7. If you concede that climate skeptics have not proven in peer-reviewed journals that human-induced warming is not a very serious threat to human health and ecological systems, given that human-induced warming could create catastrophic warming the longer the human community waits to respond to reduce the threat of climate change and the more difficult it will be to prevent dangerous warming, do you agree that those nations most responsible for rising atmospheric ghg concentrations have a duty to demonstrate that their ghg emissions are safe?
This question is designed to provoke express ethical reflection on the fact that those most responsible for dangerous atmospheric concentrations of ghg have a strong ethical duty to demonstrate that additional levels of ghg in the atmosphere are safe.
8. Given that in ratifying the United Nations Framework Convention on Climate Change (UNFCCC) the United States in 1992 agreed under Article 3 of that treaty to not use scientific uncertainty as an excuse for postponing climate change policies, do you believe the United States is now free to ignore this promise by refusing to take action on climate change on the basis of scientific uncertainty? Article 3 states:
The Parties should take precautionary measures to anticipate, prevent or minimize the causes of climate change and mitigate its adverse effects. Where there are threats of serious or irreversible damage, lack of full scientific certainty should not be used as a reason for postponing such measures, taking into account that policies and measures to deal with climate change should be cost-effective so as to ensure global benefits at the lowest possible cost. (UNFCCC, Art 3)
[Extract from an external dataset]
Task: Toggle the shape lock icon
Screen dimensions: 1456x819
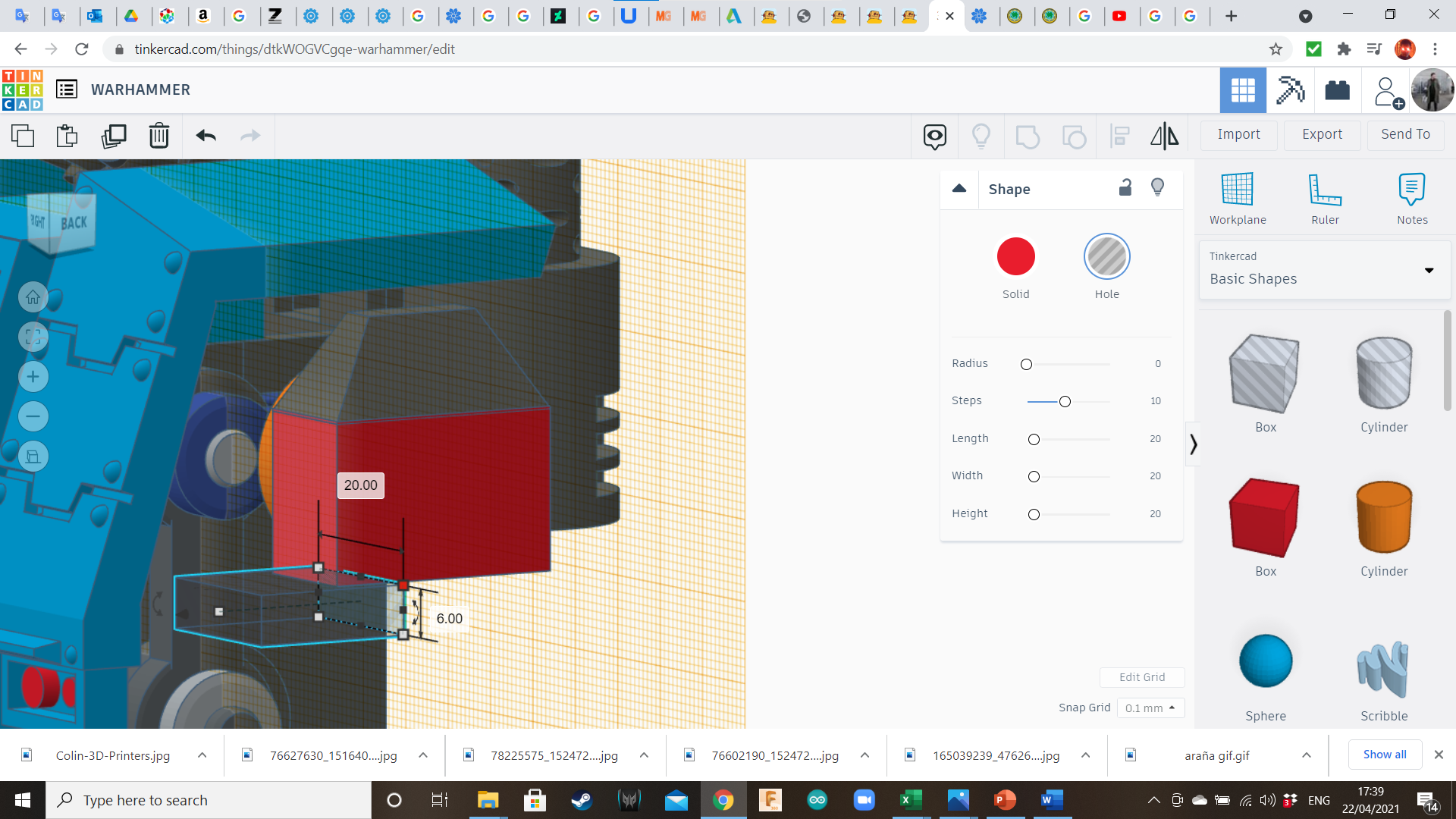Action: point(1125,188)
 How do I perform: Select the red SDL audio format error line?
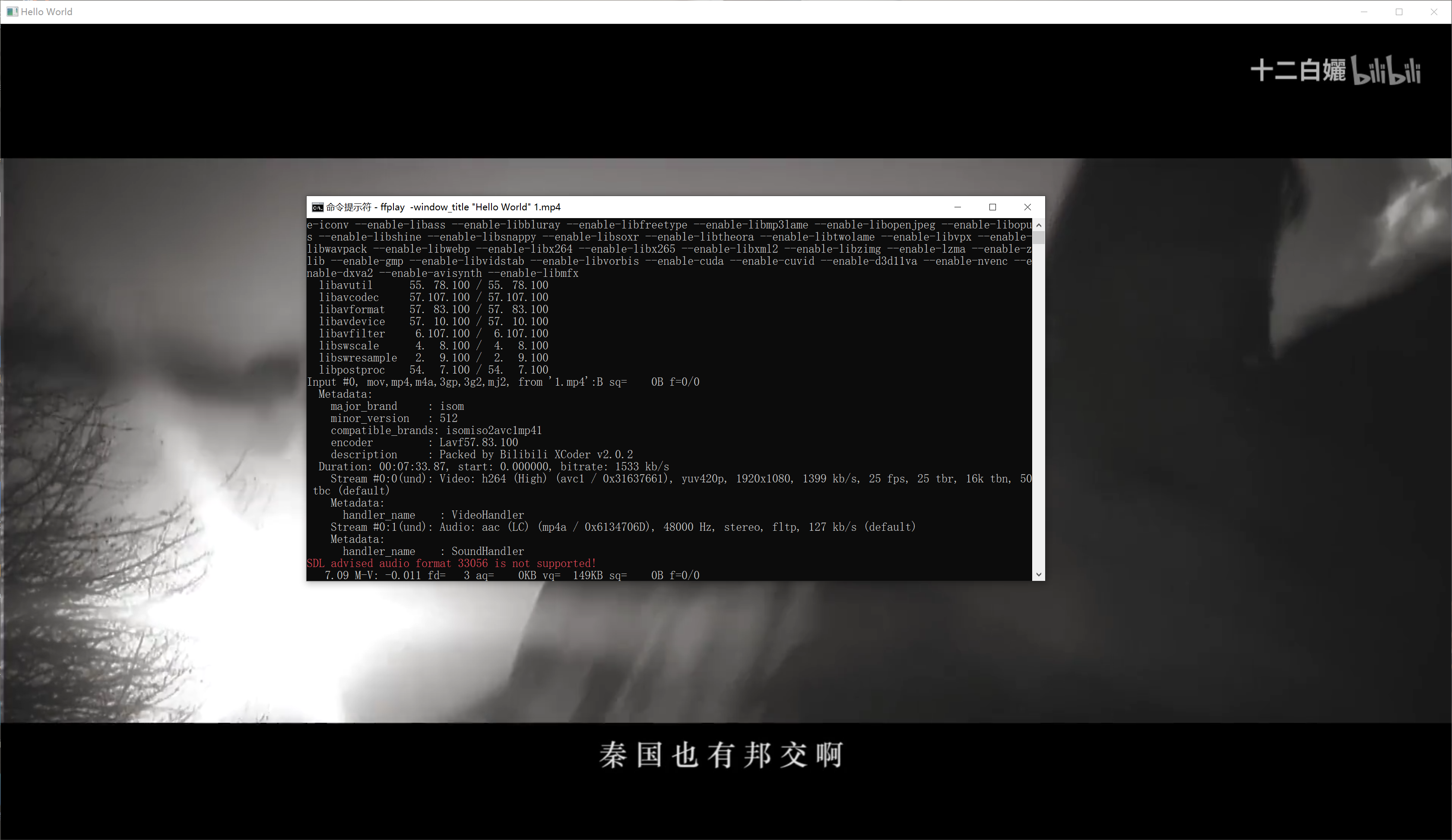(451, 563)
This question is designed to bring attention to the fact that because all nations that ratified the UNFCCC agreed to not use scientific uncertainty as an excuse for not reducing their ghg emissions, they have an ethical duty to keep their promises.
9. If a nation such as the United States which emits high-levels of ghgs refuses to reduce its emissions to its fair share of safe global emissions on the basis that there is too much scientific uncertainty to warrant action, if it turns out that human-induced climate change actually seriously harms the health of tens of millions of vulnerable people around the world and ecological systems on which their life depends, should the nation be financially responsible for the harms that could have been avoided if preventative action had been taken earlier?
This question is designed to bring attention to the ethical duty of nations to pay for damages that result from their delays in taking action on the basis of scientific uncertainty.
10. Do you agree that if a government is warned by some of the most prestigious scientific institutions in the world that activities within its jurisdiction are causing great harm to and gravely threatening hundreds of millions of people outside their government’s jurisdiction, government officials who could take steps to assure that activities of their citizens do not harm or threaten others should not be able escape responsibility for preventing harm caused by simply declaring that they are not scientists?
This question is designed to expose that those politicians who refuse to reduce their government’s ghg on the basis that they are not scientists cannot ethically justify non-action on climate change on this basis because once they are put on notice by respected scientific organizations that ghg from their government jurisdiction are harming others, they have a duty to prevent dangerous behavior or establish credible scientific evidence that the alleged dangerous behavior is safe.